Con el lenguaje típico del mundo curatorial, la Harlan Levey sostiene que estas obras son una indagación sobre el tiempo y la imagen, la vida y no sé qué más cosas; el mismo TR dice ofrecer este trabajo “con un espíritu más de redención que de dolor elaborado”; y todo ello es plausible, lo cierto es que estas obras son indiscretos monumentos de amor y grandes lamentos, responsos abismales. Que el “acabado” sea tan bonito y aparentemente frío, técnico, precisamente las hace aún más lancinantes.

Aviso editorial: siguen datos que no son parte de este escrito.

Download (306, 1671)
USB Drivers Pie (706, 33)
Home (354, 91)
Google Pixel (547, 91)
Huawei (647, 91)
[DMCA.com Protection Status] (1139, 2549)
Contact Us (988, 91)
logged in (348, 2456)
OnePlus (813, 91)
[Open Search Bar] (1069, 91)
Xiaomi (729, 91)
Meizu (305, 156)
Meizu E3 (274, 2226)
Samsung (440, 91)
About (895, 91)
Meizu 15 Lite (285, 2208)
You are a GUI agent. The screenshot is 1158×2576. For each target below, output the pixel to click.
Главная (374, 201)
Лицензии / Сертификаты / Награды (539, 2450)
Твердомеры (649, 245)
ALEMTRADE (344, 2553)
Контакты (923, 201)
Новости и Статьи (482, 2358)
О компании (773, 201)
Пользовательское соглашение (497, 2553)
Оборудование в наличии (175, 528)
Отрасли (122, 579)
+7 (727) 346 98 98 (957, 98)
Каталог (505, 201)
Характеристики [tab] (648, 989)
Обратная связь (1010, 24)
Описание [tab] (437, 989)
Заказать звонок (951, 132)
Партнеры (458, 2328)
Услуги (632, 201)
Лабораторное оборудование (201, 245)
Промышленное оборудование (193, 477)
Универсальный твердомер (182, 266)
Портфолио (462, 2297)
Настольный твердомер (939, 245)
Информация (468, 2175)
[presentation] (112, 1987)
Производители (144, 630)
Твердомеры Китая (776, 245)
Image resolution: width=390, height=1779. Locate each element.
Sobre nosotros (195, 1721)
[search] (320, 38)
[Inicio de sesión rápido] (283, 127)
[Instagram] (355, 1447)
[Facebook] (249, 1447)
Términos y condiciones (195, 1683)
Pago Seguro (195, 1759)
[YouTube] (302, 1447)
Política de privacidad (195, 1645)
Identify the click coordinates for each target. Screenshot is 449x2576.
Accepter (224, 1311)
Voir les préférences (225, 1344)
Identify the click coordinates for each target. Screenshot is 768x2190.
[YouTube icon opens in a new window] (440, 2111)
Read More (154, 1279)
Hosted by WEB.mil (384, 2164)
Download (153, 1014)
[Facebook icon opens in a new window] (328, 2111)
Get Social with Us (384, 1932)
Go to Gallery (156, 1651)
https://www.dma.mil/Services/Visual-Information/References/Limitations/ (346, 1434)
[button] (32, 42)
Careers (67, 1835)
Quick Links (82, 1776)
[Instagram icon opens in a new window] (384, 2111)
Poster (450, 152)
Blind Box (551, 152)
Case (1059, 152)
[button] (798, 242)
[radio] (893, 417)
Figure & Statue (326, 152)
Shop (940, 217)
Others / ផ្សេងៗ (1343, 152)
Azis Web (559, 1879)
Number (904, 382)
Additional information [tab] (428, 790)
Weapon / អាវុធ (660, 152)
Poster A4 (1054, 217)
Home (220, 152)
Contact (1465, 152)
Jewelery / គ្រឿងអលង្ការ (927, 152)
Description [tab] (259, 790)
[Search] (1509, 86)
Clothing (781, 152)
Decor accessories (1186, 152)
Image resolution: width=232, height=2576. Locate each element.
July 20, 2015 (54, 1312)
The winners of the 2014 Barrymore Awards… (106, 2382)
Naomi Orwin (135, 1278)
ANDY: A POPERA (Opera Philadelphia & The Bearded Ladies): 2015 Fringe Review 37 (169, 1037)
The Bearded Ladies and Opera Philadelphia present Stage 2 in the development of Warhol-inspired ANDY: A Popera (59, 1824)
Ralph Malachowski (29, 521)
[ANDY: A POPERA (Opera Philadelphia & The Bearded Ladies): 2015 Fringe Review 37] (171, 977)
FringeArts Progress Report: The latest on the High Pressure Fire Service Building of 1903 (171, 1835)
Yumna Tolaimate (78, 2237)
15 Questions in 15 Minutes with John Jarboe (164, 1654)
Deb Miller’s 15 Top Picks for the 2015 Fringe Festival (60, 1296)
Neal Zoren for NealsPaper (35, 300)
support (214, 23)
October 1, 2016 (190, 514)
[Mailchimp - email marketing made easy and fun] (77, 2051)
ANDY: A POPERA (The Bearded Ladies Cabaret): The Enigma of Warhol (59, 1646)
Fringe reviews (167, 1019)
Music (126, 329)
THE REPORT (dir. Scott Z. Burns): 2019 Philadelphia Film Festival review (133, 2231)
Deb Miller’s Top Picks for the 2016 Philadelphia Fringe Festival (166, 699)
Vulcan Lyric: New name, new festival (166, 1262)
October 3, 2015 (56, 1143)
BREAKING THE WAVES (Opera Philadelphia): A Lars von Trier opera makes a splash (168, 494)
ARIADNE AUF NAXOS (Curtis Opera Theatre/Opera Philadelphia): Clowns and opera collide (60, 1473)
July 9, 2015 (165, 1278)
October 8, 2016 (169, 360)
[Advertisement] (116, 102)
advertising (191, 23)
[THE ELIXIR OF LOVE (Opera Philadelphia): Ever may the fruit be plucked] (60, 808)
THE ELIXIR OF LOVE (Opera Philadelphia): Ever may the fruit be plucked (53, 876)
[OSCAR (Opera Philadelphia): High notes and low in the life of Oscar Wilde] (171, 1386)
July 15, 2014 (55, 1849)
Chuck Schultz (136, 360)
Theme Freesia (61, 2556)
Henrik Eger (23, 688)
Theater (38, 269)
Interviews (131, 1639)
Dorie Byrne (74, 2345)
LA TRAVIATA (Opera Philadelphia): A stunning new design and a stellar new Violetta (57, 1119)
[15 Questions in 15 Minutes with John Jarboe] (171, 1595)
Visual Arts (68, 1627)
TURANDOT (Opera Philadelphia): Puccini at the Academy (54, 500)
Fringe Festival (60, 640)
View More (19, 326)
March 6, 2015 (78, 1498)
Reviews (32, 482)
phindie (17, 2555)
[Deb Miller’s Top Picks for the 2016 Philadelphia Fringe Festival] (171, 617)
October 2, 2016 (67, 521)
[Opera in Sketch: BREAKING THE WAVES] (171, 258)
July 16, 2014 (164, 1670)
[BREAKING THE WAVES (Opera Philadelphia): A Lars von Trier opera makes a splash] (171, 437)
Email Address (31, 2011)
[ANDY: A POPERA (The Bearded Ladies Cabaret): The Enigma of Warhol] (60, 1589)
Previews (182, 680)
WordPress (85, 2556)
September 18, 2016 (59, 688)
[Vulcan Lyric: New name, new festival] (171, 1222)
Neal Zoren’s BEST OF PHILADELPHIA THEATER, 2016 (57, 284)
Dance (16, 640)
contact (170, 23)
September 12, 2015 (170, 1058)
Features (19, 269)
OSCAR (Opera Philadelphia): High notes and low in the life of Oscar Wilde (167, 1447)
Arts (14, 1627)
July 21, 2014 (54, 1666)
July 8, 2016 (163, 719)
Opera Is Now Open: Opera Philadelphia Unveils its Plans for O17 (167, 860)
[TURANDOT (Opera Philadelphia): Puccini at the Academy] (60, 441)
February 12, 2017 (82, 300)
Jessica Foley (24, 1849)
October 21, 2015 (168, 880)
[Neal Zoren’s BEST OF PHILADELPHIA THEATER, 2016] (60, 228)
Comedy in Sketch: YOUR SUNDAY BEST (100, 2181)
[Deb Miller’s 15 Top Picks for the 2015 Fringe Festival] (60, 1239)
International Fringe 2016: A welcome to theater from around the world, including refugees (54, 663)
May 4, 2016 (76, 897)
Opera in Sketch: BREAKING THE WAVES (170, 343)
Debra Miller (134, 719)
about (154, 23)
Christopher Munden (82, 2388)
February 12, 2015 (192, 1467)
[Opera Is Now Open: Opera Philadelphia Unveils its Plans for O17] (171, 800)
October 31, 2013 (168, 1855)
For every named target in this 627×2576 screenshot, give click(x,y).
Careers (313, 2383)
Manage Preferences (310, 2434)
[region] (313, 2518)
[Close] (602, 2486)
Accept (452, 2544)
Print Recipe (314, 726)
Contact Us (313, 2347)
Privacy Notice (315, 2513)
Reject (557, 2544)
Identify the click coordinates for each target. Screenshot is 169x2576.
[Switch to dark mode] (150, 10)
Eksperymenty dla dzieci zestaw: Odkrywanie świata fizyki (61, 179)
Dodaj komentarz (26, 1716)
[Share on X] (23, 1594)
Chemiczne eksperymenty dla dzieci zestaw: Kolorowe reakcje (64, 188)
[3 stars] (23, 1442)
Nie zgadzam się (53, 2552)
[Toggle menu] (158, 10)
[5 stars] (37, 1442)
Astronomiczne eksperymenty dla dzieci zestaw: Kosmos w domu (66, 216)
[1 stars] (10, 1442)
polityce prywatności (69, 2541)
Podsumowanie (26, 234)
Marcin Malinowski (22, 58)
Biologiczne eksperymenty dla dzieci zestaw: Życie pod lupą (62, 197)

Muchas se basan en los archivos de fotos de familia. Las que vimos en Madrid estaban hechas reuniendo imágenes de su madre, Susan, hija de padres divorciados, tomadas en 1963 en California, durante un viaje a casa del padre que hizo a los diecisiete años con la idea de quedarse a vivir con él (pero volvió enseguida con la madre) y los informes sobre su suicidio realizados por el laboratorio forense en el 2003. Yo diría que TR Ericsson traslada al escenario de la exposición artística esa tendencia literaria hoy tan difusa (y tan denostada por algunos buenos críticos) que es la llamada autoficción. No vamos ahora a entrar a analizar el tema de la autoficción, pero es obvio que es algo más que una salida fácil y kitsch al problema de la falta de imaginación (tipo “como no se me ocurre nada, contaré la triste historia de mi madre que no me quería y éramos muy desdichados”) sino que es un signo de los tiempos y responde --de lo contrario no tendría el éxito que tiene-- a un determinado estado mental y emocional colectivo. En cualquier caso, la obra de Ericsson, como hemos dicho ya, está entre lo que más nos gustó en la pasada feria de arte; y creo que no sólo a nosotros.